━━━ Text shown

A clean original is hard to find. If for some reason you ever had to sell it, the first question most people would ask is "what did you try to hide with the paint?" Obviously, it's yours to paint, but paint doesn't bale hay. Just a different opinion.


----------



## Ranger518 (Aug 6, 2016)

8350HiTech said:


> A clean original is hard to find. If for some reason you ever had to sell it, the first question most people would ask is "what did you try to hide with the paint?" Obviously, it's yours to paint, but paint doesn't bale hay. Just a different opinion.


Yea that is probley true I am just so dang O.C.D about how my stuff looks and performs my wife thinks I am crazy also.


----------



## Vol (Jul 5, 2009)

Coondle said:


> You mentioned you would replace the springs, but most important spring is the plunger stop spring.
> 
> Regular mild steel bolts are unsuitable for shear bolts, the material tends to rear and smear itself between the shaft and the flywheel and on an older worn baler that can give some grief in getting the broken bolt out. Shear bolts are high tensile and when they fail the failure is sudden and the shear surfaces clean. That said if using a high tensile bolt then the correct grade is required (if known) a grade 8 bolt has a greater shear resistance than say a grade 5. A grade 12 metric bolt even higher, further the shear bolts designed for that job often have a reduced thread diameter to the rest of the bolt and a self locking nut.
> 
> ...

━━━━━━

**Work to be completed:** According to the forum thread above, which spring on the baler is the most important?

━━━ Material

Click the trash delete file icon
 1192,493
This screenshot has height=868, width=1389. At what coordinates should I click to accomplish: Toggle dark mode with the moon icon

━━━━━━

**Solution:** The plunger stop spring.